In 1977, Monsanto was pressured to quit making PCBs. Two years later, the EPA ordered a nation-wide ban. That was too late to save my great grandmother. Her cancer had progressed too far by the time she was diagnosed. She decided against receiving treatment and died in 1979.

During the 1990s, my mother’s generation began to experience severe health problems. Women went into preterm labor or suffered pre-eclampsia. Their newborn children had congenital defects. My own brother was born at only twenty-five weeks. He was diagnosed with cerebral palsy when he was a year old. A family friend lost twin baby daughters due to complications.

Around this time, my family started investigating the impact of PCBs. They all had blood tests taken. Both of my parents, my aunt, and my older brother had higher levels of PCB’s than the federal government considered safe.

My mother recalled playing in ditches around Anniston when she was young. She and her family and friends made mud pies, ate fish from Snow’s creek, and drank the water. A jury later found that Monsanto had dumped PCBs in many of those spots.

In 2003, the residents of Anniston won a lawsuit against Monsanto. The chemical giant, and its subsidiary called Solutia, paid seven hundred million dollars to more than twenty thousand Anniston residents. The money was to cover damages, court fees, the cleanup of PCB pollution, and research. The checks were also supposed to cover medical bills. But, it was a bittersweet victory since no dollar amount can restore health that was permanently damaged.

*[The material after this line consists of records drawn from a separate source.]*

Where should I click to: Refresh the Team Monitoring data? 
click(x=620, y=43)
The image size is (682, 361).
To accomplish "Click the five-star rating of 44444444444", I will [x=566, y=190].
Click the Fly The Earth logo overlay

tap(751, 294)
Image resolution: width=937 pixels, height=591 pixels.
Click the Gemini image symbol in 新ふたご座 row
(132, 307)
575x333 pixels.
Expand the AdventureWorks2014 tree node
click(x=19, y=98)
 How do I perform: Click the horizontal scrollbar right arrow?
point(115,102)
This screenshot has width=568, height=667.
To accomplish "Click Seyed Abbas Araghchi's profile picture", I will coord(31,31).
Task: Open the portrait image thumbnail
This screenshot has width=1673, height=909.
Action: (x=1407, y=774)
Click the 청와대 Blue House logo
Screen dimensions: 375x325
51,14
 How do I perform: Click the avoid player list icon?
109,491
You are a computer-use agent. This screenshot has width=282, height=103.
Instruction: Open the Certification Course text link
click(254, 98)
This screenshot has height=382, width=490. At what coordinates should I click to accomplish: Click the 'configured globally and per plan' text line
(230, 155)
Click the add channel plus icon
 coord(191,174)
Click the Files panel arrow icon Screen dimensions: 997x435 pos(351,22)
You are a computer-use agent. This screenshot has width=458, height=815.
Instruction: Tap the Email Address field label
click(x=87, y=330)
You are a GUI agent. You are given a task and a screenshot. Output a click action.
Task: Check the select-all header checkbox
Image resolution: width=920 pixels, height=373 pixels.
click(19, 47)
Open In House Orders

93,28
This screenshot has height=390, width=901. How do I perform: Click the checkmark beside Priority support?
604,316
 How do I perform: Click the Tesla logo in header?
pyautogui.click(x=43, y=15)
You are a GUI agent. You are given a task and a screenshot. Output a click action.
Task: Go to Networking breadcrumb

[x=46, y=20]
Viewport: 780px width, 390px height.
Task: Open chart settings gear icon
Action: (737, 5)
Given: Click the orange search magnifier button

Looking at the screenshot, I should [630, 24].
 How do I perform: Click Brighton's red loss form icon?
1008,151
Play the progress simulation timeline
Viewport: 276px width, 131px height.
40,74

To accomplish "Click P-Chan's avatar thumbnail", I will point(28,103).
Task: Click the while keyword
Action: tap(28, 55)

As for me, I spent so much time growing up around doctors and hospitals, that medical school was an obvious choice for my career. I’ll begin my studies at the University of Pennsylvania later this year. As the world looks back on twenty years since the Monsanto settlement, it’s what money doesn’t buy that hurts.

Two years after the settlement, my extended family gathered together for we knew was my grandmother’s last birthday. We all called her Nanny. Her cancer had metastasized to her brain. I was too young to know what that meant. But, I remember Nanny growing more frail every time I saw her. On the weekends, she used to sit me in her lap with a copy of the book Pippi Longstocking. Nanny used to read to me and challenge me to spell and pronounce the big words. Her illness worsened to the point that you could barely understand what she was saying. We never finished that book and no settlement will change that.

Editor's note:

Alabama Public Radio contacted the Bayer company which bought out Monsanto in 2018. APR offered Bayer the chance to heard on issues related to PCB’s in Anniston. Those emails went unanswered.